In 2021, Texas signed four-year contracts totaling $388 million with two separate vendors to develop and administer the STAAR test. These hundreds of millions spent on test development and administration should have gone directly into the classroom to help students who have struggled to catch up to grade level throughout the disruptions of the pandemic. 

“There’s a real human cost to the amount of testing in our public schools. At-risk populations get tested more than their affluent neighbors, and the kids who need relationships the most are the first kids to lose those relationships to testing.”

Katrina Rasmussen, Dallas ISD teacher

STAAR’s stated purpose is to hold students to a higher level of accountabilities and set the standard for what is expected from teachers, schools, and districts.

In practice, what it’s used for is punishment. There is no evidence that STAAR data is being used to make any curriculum changes whatsoever.
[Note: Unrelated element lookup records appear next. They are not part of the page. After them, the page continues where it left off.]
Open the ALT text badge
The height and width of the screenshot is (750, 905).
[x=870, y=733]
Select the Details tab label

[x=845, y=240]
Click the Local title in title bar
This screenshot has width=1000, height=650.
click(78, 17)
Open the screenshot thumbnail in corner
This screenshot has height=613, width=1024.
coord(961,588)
Who’s AffectedHow It’s Used
STAAR scores can be used to deny students the ability to advance to the next grade level or, in later grades, their high school diploma.
STAAR scores are used to monitor teacher’s performance. Test scores are a metric used in calculating merit pay, and unsatisfactory test scores can be used as justification for firing certain teachers.
STAAR scores are used as a metric for calculating school A-F ratings.
STAAR scores are used as a metric for calculating district A-F ratings. Poor A-F ratings can trigger a takeover by the Texas Education Agency of a democratically elected school board.

This flawed system only serves to penalize the most underfunded schools by labeling them failures and allowing for easier state takeover, which is how the system is intended to work.

‘Hard for Children to Succeed’

Part of the stress it causes for students and its inadequacy as a diagnostic tool is simple: STAAR is too hard.

In some cases, reading passages have been judged to be two to three years ahead of the tested grade level based on independent readability tests, including the Lexile scale. Passages in the third-grade reading tests have had features that would signify they were intended for a fifth-grade reading level, for example.

Hopefully, some of this is changing. STAAR has undergone a redesign that will take effect in Spring 2023. The redesign includes several new components, including:

  • exclusive online testing and accommodations
  • new item types
  • cross-curricular reading passages
  • evidence-based writing at each grade level

Why Do We Use STAAR?

Why do we even have STAAR? Because of criticisms from those with corporate interests that the previous Texas Assessment of Knowledge and Skills exam was too easy and Texas students were “falling behind.”

The Texas Association of Business pushed for higher standards and tougher tests in an attempt to increase the education level of college graduates entering the workforce. STAAR was implemented in 2012 as a result.

The STAAR test does not exist because of education advocates; it exists because of corporate interests.

How Texans Feel About STAAR

What’s Actually Required?

Federal accountability policies require that states report a standardized test score in math and reading for every student in grades 3-8 and once in high school, as well as in science at least once in each of grades 3-5, 6-9, and 10-12.

Texas state law requires a few additional assessments: eighth-grade social studies, U.S. History, and English II.